Write an expression for the net rotational moment of inertia

$\begin{array}{c}I=I_r+I_p\\ =\frac{1}{3}{m}_r{L}^2+m_p{L}^2\\ =\frac{L^2}{3}\left(m_r+3m_p\right)\end{array}$ (II)

Here, $I$ is the net rotational moment of inertia, $I_r$ is the moment of inertia of the uniform thin rod, $I_p$ is the moment of inertia of the point mass, $m_r$ is the mass of the uniform thin rod, $m_p$ is the point mass and $L$ is the length of the rod.

Write an expression to find the distance from the pivot to the center of mass of the compound object.

$\begin{array}{c}d=\frac{m_r\left(\frac{L}{2}\right)+m_{p}L}{m_r+m_p}\\ =\frac{L}{2}\left(\frac{m_r+2m_p}{m_r+m_p}\right)\end{array}$ (III)
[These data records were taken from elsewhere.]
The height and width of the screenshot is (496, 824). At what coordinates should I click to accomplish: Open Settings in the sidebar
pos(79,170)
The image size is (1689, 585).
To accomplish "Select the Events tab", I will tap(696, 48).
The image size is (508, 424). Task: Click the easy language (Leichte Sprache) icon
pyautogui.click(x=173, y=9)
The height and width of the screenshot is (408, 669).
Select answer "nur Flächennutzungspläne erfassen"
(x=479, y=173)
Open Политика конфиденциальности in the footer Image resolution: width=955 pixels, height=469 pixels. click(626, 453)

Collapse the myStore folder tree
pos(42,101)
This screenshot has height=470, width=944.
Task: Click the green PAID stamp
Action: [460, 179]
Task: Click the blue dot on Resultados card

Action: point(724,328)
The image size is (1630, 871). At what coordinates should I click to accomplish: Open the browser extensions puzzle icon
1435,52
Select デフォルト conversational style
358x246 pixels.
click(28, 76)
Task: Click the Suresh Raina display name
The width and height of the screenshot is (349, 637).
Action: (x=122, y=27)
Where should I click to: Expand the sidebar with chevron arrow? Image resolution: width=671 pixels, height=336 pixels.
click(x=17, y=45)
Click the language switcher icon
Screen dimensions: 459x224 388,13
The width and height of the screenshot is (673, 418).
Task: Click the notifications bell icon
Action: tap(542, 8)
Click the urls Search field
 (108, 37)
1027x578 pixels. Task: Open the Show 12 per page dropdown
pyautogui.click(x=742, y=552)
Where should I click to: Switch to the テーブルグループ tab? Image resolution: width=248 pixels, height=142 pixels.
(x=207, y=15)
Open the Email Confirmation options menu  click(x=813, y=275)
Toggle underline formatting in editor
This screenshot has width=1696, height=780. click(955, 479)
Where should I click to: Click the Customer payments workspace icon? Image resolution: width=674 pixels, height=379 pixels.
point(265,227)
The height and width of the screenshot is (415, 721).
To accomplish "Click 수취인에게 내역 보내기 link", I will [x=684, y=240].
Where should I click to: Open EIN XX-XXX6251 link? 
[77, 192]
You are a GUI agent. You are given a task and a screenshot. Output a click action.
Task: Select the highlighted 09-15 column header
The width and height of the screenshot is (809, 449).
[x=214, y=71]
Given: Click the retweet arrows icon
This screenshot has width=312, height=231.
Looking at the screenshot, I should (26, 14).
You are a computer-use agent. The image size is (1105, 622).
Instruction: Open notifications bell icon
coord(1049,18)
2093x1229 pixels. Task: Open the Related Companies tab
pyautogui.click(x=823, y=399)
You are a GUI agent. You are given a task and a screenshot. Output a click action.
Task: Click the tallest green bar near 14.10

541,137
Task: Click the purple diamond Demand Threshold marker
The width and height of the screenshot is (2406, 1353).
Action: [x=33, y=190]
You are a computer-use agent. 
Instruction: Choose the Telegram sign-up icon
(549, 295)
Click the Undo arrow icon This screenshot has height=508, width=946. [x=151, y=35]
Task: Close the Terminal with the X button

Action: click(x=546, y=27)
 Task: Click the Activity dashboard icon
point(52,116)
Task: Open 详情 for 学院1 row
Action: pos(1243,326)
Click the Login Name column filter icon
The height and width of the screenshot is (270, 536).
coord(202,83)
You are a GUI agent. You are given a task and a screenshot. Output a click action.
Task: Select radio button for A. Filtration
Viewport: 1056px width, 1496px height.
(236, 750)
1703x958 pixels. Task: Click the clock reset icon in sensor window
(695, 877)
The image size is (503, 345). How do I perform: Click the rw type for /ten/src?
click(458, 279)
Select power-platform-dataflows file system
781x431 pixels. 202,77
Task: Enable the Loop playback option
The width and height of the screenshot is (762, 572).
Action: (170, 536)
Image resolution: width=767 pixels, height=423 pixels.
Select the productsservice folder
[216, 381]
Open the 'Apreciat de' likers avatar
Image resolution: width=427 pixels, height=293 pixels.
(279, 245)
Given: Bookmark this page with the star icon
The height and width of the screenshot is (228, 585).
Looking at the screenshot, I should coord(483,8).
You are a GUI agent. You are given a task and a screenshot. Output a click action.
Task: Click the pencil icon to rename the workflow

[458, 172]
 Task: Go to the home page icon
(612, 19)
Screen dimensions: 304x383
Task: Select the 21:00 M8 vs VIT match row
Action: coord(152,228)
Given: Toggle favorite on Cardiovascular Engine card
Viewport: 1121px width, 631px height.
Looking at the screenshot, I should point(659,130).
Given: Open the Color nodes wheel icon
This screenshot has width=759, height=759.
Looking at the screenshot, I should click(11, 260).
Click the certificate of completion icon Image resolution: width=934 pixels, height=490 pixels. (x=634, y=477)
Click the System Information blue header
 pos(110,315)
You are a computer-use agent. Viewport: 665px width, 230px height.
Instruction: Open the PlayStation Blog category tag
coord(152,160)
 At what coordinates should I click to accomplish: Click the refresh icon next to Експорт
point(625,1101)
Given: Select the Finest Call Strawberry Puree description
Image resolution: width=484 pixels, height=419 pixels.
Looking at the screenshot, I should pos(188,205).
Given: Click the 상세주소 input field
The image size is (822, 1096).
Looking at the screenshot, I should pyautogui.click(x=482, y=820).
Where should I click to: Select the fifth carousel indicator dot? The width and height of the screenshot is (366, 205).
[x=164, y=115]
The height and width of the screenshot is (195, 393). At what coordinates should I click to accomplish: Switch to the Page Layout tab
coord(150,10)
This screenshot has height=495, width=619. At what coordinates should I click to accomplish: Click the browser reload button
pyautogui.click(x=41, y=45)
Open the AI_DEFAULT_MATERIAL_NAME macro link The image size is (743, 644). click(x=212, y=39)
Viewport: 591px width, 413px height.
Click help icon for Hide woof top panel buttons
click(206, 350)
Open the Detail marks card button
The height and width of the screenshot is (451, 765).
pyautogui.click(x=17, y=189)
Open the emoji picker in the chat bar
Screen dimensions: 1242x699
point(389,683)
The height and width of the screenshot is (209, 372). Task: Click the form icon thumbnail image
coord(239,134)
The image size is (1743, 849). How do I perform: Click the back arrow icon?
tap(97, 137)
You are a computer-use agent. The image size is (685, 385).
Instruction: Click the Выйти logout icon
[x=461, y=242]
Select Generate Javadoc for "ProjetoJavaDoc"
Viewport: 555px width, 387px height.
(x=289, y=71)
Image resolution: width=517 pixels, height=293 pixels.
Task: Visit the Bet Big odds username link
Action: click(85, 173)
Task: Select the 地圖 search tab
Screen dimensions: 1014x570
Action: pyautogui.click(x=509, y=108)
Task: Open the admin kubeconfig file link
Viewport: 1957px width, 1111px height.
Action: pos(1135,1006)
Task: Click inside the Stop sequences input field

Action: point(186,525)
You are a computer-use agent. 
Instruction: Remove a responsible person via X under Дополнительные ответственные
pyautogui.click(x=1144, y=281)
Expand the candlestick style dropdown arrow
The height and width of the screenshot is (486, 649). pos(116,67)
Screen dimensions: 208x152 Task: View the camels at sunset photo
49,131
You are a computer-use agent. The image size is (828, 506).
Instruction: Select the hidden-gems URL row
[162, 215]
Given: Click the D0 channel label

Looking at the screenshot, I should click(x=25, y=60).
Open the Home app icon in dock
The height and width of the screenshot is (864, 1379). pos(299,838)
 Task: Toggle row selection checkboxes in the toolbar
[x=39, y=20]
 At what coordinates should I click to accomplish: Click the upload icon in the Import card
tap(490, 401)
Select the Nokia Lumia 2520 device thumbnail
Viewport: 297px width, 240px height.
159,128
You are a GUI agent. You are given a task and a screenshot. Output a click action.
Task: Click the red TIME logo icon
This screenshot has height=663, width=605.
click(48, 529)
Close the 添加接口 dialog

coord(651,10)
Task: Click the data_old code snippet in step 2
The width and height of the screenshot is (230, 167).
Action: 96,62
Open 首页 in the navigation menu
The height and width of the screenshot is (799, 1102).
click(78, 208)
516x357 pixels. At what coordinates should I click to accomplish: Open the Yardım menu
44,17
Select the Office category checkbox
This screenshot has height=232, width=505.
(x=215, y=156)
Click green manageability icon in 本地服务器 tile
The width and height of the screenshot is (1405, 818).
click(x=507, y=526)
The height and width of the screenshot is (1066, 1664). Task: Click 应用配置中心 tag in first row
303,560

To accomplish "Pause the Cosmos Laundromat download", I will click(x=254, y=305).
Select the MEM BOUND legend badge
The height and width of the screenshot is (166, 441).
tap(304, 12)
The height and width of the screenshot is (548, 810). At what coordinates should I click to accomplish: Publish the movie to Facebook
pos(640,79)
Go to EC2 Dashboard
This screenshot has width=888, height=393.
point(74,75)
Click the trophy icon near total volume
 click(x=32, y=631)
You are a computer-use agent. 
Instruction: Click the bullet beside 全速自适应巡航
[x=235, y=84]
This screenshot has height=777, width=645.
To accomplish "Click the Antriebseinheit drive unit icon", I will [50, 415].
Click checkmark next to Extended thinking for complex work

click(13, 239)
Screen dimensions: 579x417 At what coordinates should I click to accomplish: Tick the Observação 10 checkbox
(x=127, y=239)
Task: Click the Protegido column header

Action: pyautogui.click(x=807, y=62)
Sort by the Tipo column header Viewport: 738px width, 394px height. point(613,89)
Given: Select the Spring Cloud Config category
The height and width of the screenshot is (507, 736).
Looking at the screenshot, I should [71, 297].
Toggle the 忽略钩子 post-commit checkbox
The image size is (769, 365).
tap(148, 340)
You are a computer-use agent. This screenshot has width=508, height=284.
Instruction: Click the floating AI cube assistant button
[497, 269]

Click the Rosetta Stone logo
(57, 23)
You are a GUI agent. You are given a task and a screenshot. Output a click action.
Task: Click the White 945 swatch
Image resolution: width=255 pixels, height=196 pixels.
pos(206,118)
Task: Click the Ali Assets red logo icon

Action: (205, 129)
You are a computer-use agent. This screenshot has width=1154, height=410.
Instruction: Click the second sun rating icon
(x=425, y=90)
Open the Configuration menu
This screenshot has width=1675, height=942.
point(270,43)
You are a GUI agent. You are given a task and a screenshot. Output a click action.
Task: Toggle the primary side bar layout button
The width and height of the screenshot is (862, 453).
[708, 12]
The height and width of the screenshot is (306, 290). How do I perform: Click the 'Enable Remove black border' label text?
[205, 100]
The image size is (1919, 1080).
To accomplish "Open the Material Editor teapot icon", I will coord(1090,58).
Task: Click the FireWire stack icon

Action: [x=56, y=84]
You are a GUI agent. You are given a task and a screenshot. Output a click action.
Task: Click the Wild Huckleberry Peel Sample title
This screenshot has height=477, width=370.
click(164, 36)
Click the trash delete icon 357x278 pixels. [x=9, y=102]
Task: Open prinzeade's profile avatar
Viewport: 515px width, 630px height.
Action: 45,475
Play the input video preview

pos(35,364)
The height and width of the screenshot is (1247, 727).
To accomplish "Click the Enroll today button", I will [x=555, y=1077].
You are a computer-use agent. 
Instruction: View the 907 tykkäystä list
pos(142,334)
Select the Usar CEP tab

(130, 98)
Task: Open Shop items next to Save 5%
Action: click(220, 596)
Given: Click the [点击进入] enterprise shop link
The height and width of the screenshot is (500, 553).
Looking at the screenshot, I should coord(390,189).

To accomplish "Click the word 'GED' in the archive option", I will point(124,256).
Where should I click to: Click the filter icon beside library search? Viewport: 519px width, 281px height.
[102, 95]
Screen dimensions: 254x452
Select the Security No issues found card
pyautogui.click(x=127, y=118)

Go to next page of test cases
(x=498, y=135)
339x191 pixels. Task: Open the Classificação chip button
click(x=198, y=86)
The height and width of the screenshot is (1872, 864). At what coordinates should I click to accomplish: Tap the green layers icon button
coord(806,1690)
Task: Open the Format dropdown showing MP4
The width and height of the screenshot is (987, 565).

Write an expression for the period.

$\begin{array}{c}T=\frac{2\pi }{\omega }\\ =2\pi \sqrt{\frac{I}{mgd}}\\ =2\pi \sqrt{\frac{\left(\frac{L^2}{3}\left(m_r+3m_p\right)\right)}{mg\left(\frac{L}{2}\left(\frac{m_r+2m_p}{m_r+m_p}\right)\right)}}\\ =2\pi \sqrt{\frac{2L\left(m_r+3m_p\right)}{3g\left(m_r+2m_p\right)}}\\ =2\pi \sqrt{\frac{2L\left(1+\frac{3m_p}{m_r}\right)}{3g\left(1+\frac{2m_p}{m_r}\right)}}\end{array}$ (IV)

Rearrange equation (IV).

$\begin{array}{c}{\left(\frac{T}{2\pi }\right)}^2=\frac{2L\left(1+\frac{3m_p}{m_r}\right)}{3g\left(1+\frac{2m_p}{m_r}\right)}\\ \frac{3g}{2L}{\left(\frac{T}{2\pi }\right)}^2=\frac{\left(1+\frac{3m_p}{m_r}\right)}{\left(1+\frac{2m_p}{m_r}\right)}\\ \frac{3T^{2}g}{8{\pi }^{2}L}=\frac{\left(1+\frac{3m_p}{m_r}\right)}{\left(1+\frac{2m_p}{m_r}\right)}\\ 1+\frac{3m_p}{m_r}=\frac{3T^{2}g}{8{\pi }^{2}L}\left(1+\frac{2m_p}{m_r}\right)\\ \frac{m_r+m_p}{m_r}=1+\frac{\frac{3T^{2}g}{8{\pi }^{2}L}-1}{3-\frac{3T^{2}g}{4{\pi }^{2}L}}\\ \left(\frac{m_r+m_p}{m_r}\right)100\%=\left(1+\frac{16{\pi }^{2}L+3T^{2}g}{24{\pi }^{2}L+6T^{2}g}\right)100\%\end{array}$ (V)

Conclusion:

Substitute $1.000\text{m}$ for $L$, $\left(100\%-1\%\right)\left(\frac{1}{100\%}\right)\left(2.01\text{s}\right)$ for $T$ and $9.80{\text{m/s}}^2$ for $g$ in equation (V) to find $\left(\frac{m_r+m_p}{m_r}\right)100\%$.

$\begin{array}{c}\left(\frac{m_r+m_p}{m_r}\right)100\%=\left(1+\frac{16{\pi }^2\left(1.000\text{m}\right)+3{\left(\left(100\%-1\%\right)\left(\frac{1}{100\%}\right)\left(2.01\text{s}\right)\right)}^2\left(9.80{\text{m/s}}^2\right)}{24{\pi }^2\left(1.000\text{m}\right)+6{\left(\left(100\%-1\%\right)\left(\frac{1}{100\%}\right)\left(2.01\text{s}\right)\right)}^2\left(9.80{\text{m/s}}^2\right)}\right)100\%\\ =\left(1+\frac{16{\pi }^2\left(1.000\text{m}\right)+3{\left(\left(0.99\right)\left(2.01\text{s}\right)\right)}^2\left(9.80{\text{m/s}}^2\right)}{24{\pi }^2\left(1.000\text{m}\right)+6{\left(\left(0.99\right)\left(2.01\text{s}\right)\right)}^2\left(9.80{\text{m/s}}^2\right)}\right)100\%\\ =11.3\%\end{array}$

Thus, the percentage age of the total mass of the pendulum in the uniform thin rod is $11.3\%$.